Affirmative action has given today's woman many open doors. During the past twenty years women have consistently broken through the glass ceiling in sports, the arts, business, and politics (Brownlee, 1996). They are appointed to judgeships, high staff positions and commissions, but women must be elected the old fashioned way: Get more votes than her opponent. Senator Caraway did not have a federal or state government mandate to help her win elections and neither does any woman running for office today.

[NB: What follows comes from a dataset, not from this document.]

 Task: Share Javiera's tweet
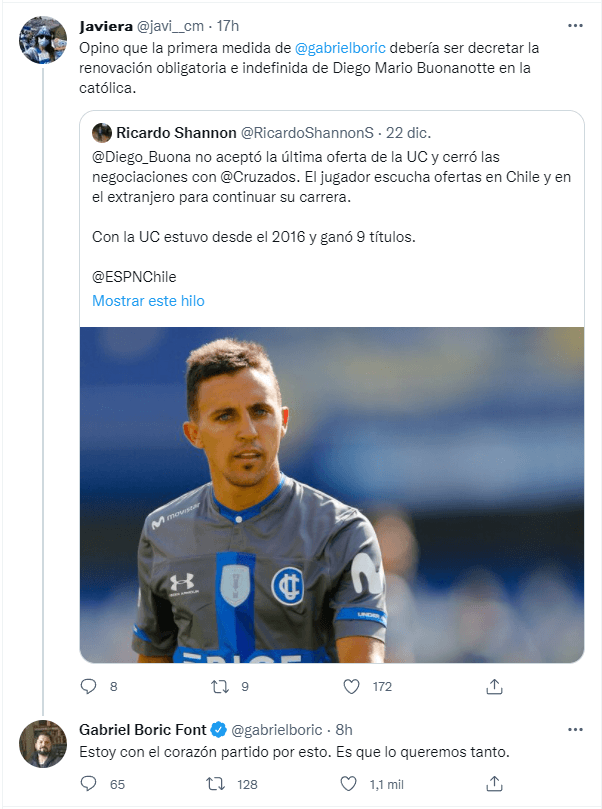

The beginning of Hattie's journey did not suggest she would be a pioneer for American women. The Wyatt family added a daughter to their nest on February 1, l878 near Bakerville, Humphreys County, Tennessee. Hattie graduated from Dickson Normal School in Dickson, Tennessee in 1892 became a teacher, met and married another teacher, Thaddeus Caraway. They couple made Jonesboro, Arkansas their home. Hattie managed the home and their cotton plantation while Thaddeus became a lawyer. He was interested in politics and successfully ran as a Democrat for Congress and the Senate. On November 6, l931--Senator Caraway suddenly died bringing confusion to the American political scene as the control of the senate was now in the hands of the Republicans.
Arkansas Democrats met the challenge. Governor Parnell appointed Hattie to fill the vacancy until she could then be elected by the voters in a special election to finish her husband's term. This "short term" arrangement placed Hattie as the first woman to enter that exclusive club for men, the United States Senate.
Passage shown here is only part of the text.